Your tasks:
- 1) Answer these questions using the comment thread on wireless car charging.
(a) According to Shig, how many more degrees would you otherwise have to turn your neck without automatic blind spot recognition?
(b) What does TakeASeto say you lose with wireless charging?
(c) What two things does ilkhan say you no longer have to remember?
- 2) Write the next part of the comment thread on wireless car charging, picking up after its final comment.

Extract:
------

By Shig on 4/5/2012 1:54:13 PM , Rating: 4
The same reason some cars have automatic rain-sensing wind shield wipers as opposed to flipping a switch.

The same reason some cars have pre-programmed seat positions so you don't have to expend 4 seconds putting the seat back to where you like it.

The same reason some cars have automatic blind spot recognition so you don't have to turn your neck 8 more degrees to check it.

Want me to keep going?

By TakeASeto on 4/5/2012 4:36:02 PM , Rating: 2
All of your examples are not the comparable to wireless charging. In your examples, there are no sacrifices being made. With wireless charging, you lose charging efficiency. This translates to being less "green" (the purpose of EV cars) and more money.

By ilkhan on 4/5/2012 10:54:13 PM , Rating: 2
Lose efficiency, gain convenience.
Don't have to remember to plug it in at night, don't have to remember to unplug it in the morning.

By Ringold on 4/6/2012 9:27:14 AM , Rating: 2
Who said it's about being green? Green is the excuse, but its all about making a social statement to project a certain image, as well as a quiet suggestion of "I have enough cash to blow on a car that can't make it to the next major metro area on a charge, therefore I probably have something big in my pants."

------

Source data:
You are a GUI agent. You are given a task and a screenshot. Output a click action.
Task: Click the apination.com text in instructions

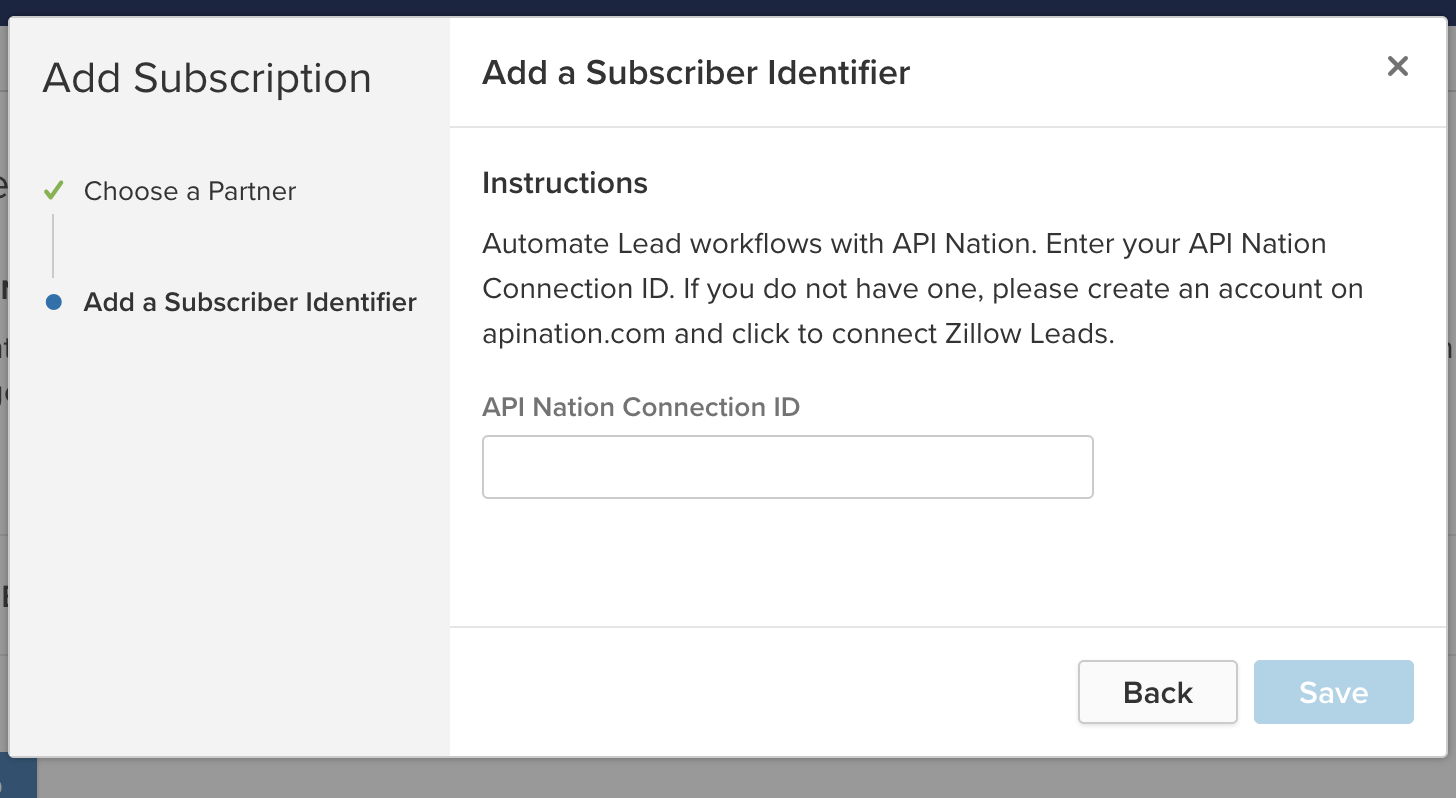tap(574, 333)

------

Exercise answers:
- 1)
(a) 8 degrees.
(b) Charging efficiency.
(c) Plugging the car in at night and unplugging it in the morning.

- 2)
Psychology studies pretty much empirically prove a lot of (but not all obviously) charitable donations made and publicly bragged about are essentially civilized human equivalents of monkey chest-beating, the ultimate display of disposable income. This is no different.

By topkill on 4/8/2012 12:58:12 PM , Rating: 2

So which one has the smaller penis?
- They middle aged guy losing his hair and getting a Porsche and a trophy wife?
- The guy who buys a Prius and runs around acting like he's better than everyone else and his farts don't stink?

They both suck, but the penis metaphor belongs with the first one.

The second one is the guy who was a hall monitor in school and told on everyone so he could suck up to the teacher and be a good little boy.

By Mint on 4/7/2012 4:50:09 PM , Rating: 2
Almost every convenience costs money.

10% isn't that bad. That's what, 20 cents per charge, or $30 wasted electricity per 10,000 miles? I'd easily pay that much to prevent the couple times per year that I forgot to plug in.

By corduroygt on 4/5/2012 2:42:20 PM , Rating: 4
EV's already have safeguards against that, they won't move when plugged in.

By Samus on 4/6/2012 12:31:46 AM , Rating: 1
the leaf, volt, and roadster do not go into forward/reverse with a charger still plugged in.

so his point is valid. This makes more sense for public charging where, currently, some asshole kid could pull your plug while your at work/shopping and thinking your cars juicing up. This is a big concern, and is why the tesla roadster has an iphone app to inform you of charging status. The volt has a subscription for these services as well through onstar but its less of a concern with the volt...

wireless charging in garages makes no sense. To use inductive charging on a regular basis is a waste of energy.

By topkill on 4/6/2012 9:42:22 PM , Rating: 1
not an issue. The car won't start if it's plugged in so it's impossible to drive off with the cord still doesn't care if you have caffeine or if not, or if you're just a won't start.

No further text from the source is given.